The bipartisan polling, conducted by Hart Research and New Bridge Strategy on behalf of First Five Action Fund (FFAF), surveyed likely voters in Arizona, Georgia, New Hampshire, Nevada, North Carolina, Virginia, and West Virginia.
Voters in these seven states widely support legislation that will lower costs for families, including making child care more affordable.
Lowering costs for families is a prime goal for voters right now: nine in 10 (90%) say that “the cost of living for families, including the cost of rent, groceries, and child care” is a big problem. As such, the overwhelming majority of voters favor legislation that takes specific steps to address the problem.
Legislation that would lower the cost of prescription drugs, address climate change by increasing the use of clean energy, and make child care more available and more affordable for families
Support for such legislation is significant across the electorate, including in all types of communities. Notably, it is especially high among swing voters (those who identify neither as strong partisans nor at the ideological poles), and includes large majorities of key voting groups, such as seniors, Hispanics, and suburban residents:
By more than two to one, voters say this legislation should include child care, despite the cost. Seven in 10 voters say this is the case:
Again, this sentiment crosses partisanship—89% of Democrats, 70% of swing voters, and 55% of Republicans say child care ought to be included. It is also notable that both parents (77%) and those without children (68%) say child care should be included.
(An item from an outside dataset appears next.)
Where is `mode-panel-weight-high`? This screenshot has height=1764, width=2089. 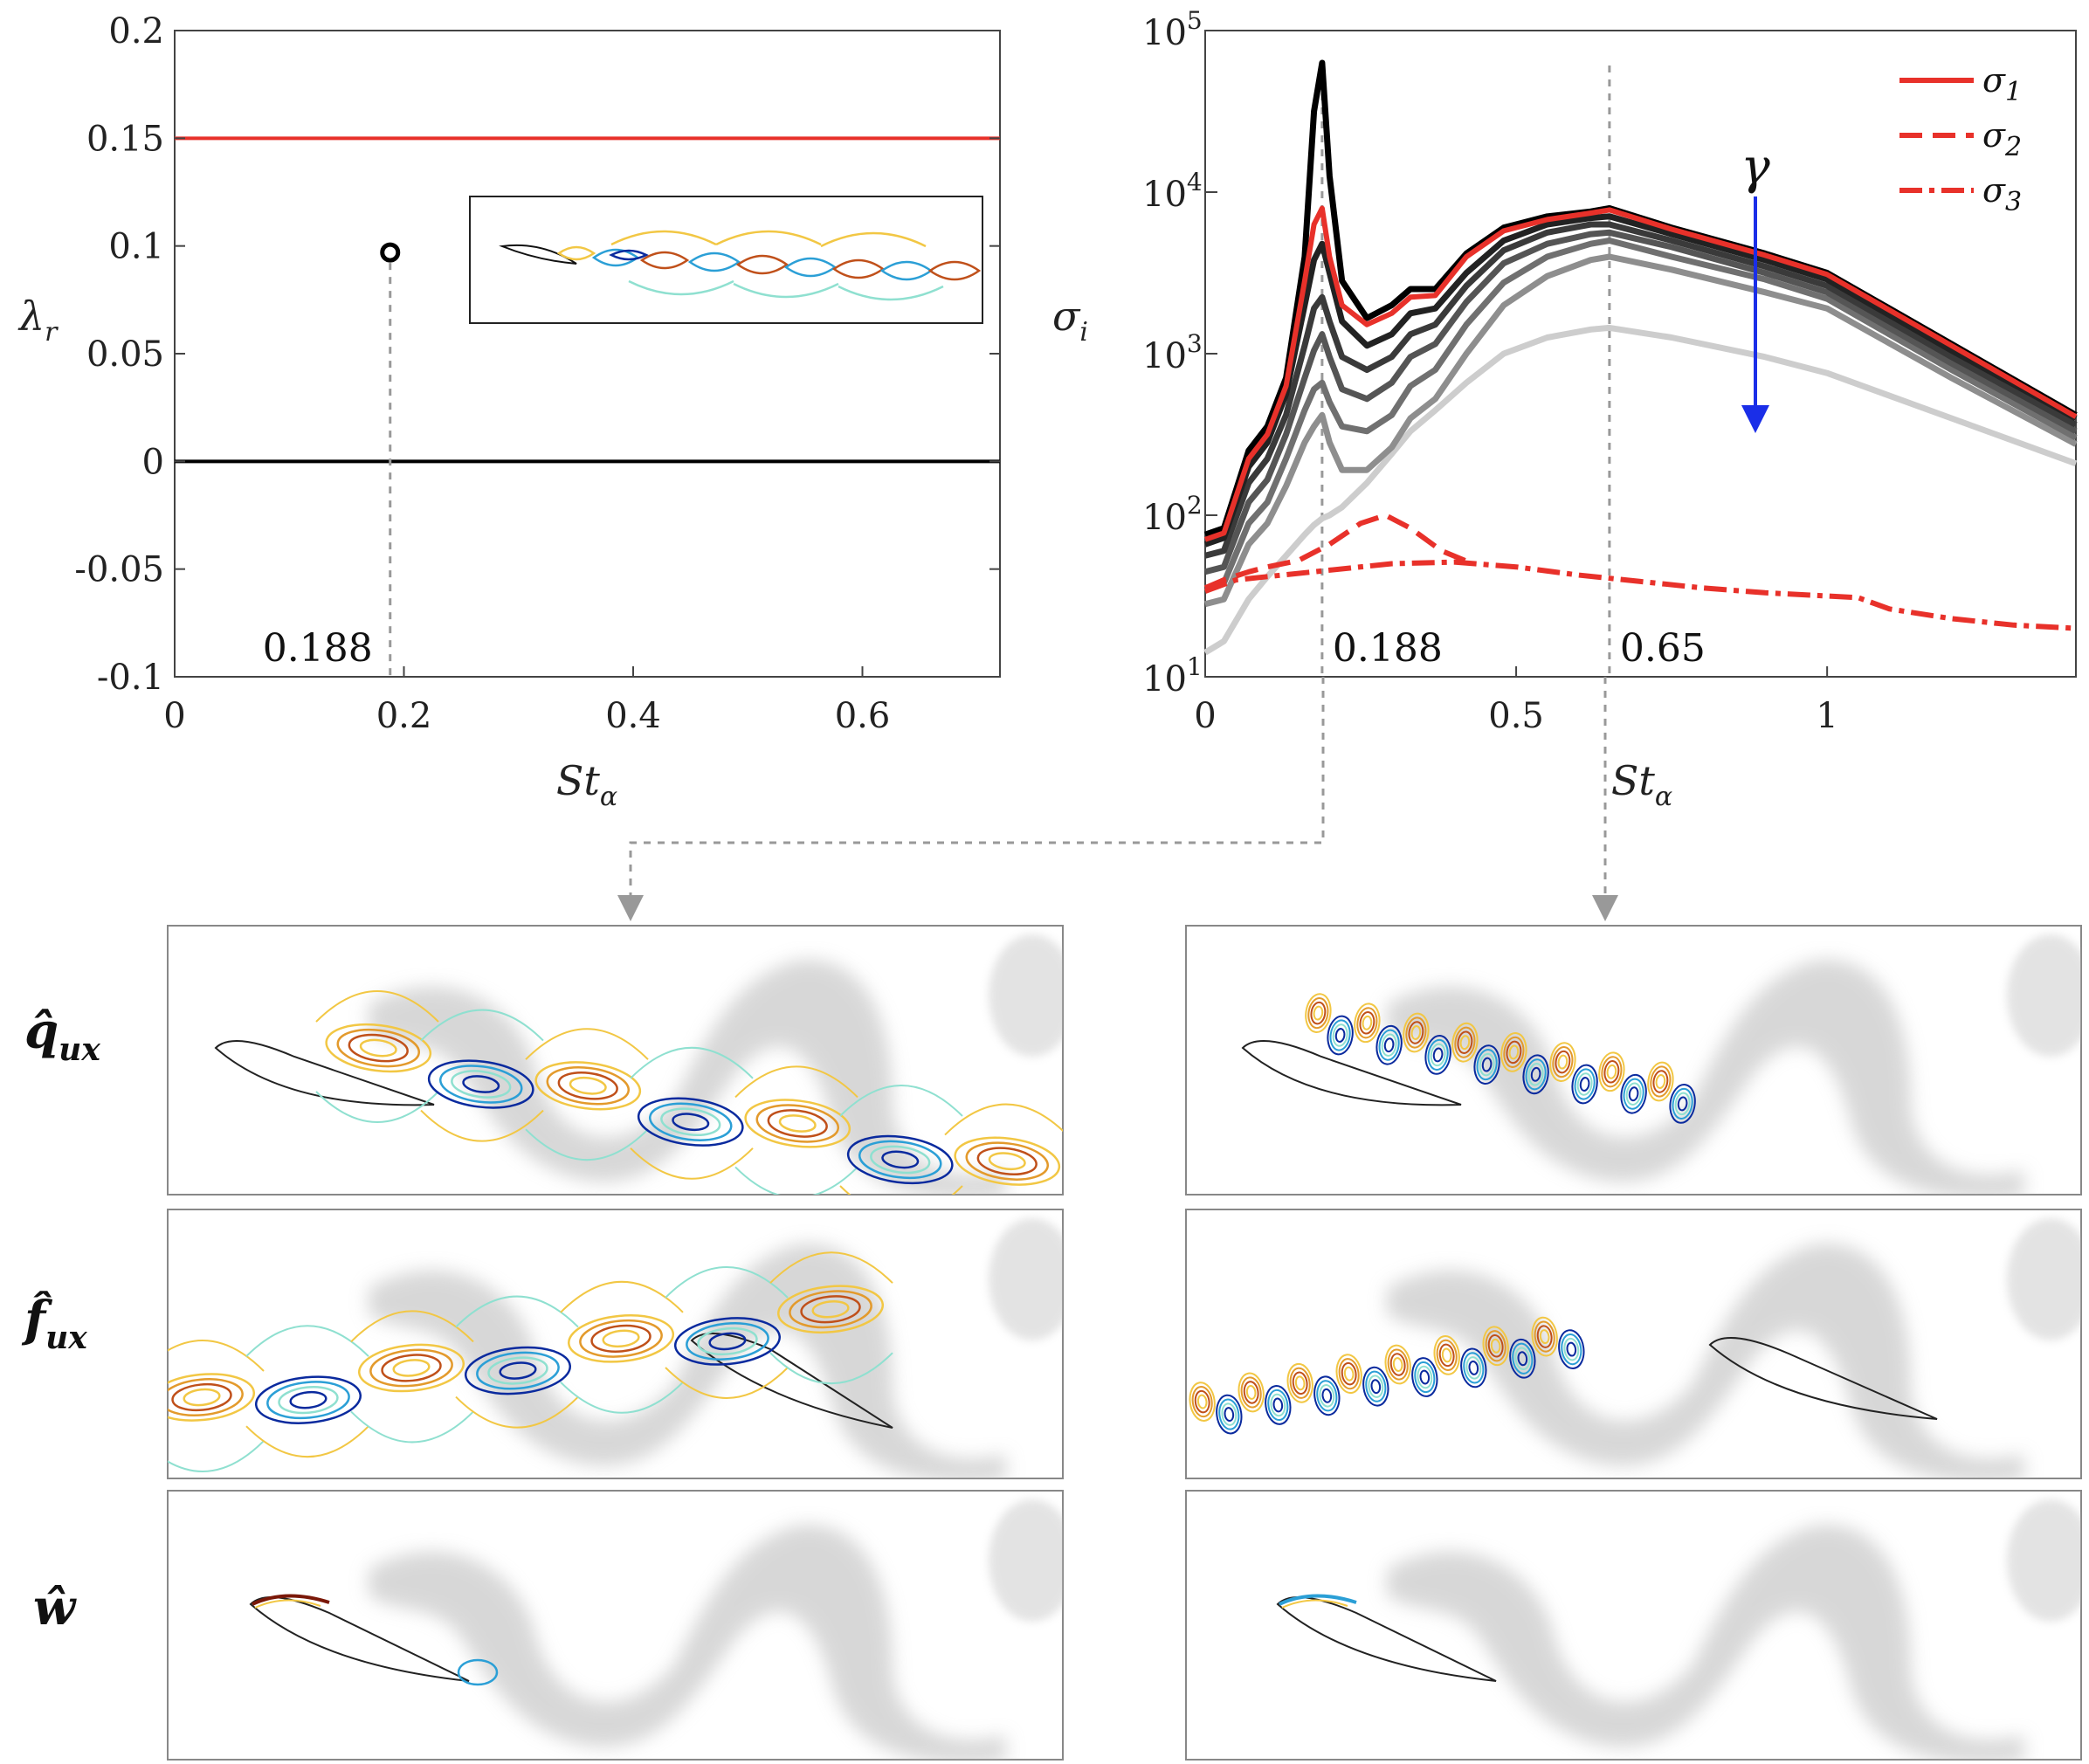
mode-panel-weight-high is located at coordinates (1634, 1626).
Indeed, child care is in line with or exceeds the other two elements of the legislation in importance, in voters’ estimation: 81% say it is important for the legislation to lower the cost of child care, compared with 92% who say it is important to reduce the cost of prescription drugs and 66% who say it is important to address climate change.
Likely voters in these states would be unhappy with their member of Congress if child care is not included in this legislation.
Two in three voters (66%) say they would be disappointed (51%) or upset (15%) with their member of Congress if their member votes to approve legislation that excludes child care. Eight in ten Democrats (82%) feel this way, as do more than half (53%) of Republicans. Notably, 66% of swing voters say they, too, would be disappointed or upset.
Both the need for and the benefits of child care are apparent to voters.
- Sixty-one percent (61%) say the only way to meet demand for child care and ensure its affordability is for the government to take action; 36% believe cost and availability will improve on their own.
- Forty-three percent (43%) of all voters say they, a coworker, or a friend or family member has had trouble finding child care in the past several years. That includes 34% of parents who say this applies to themselves.
- More than three in four voters (77%) say that child care and early learning programs are a good investment of taxpayers’ money (including 43% who say it is a very good investment). Even 65% of those who say federal spending is too high believe child care to be a good investment.
- Seventy-seven percent (77%) also agree that their community would benefit from child care being more available and affordable. That includes 85% of urban residents, 76% of suburban residents, and 75% of those in small town and rural areas.
- Seventy-three percent (73%) agree that more available and affordable child care will help the economy recover from the pandemic by helping people get back to work. Parents (79%) and those without children (72%) each believe this to be the case.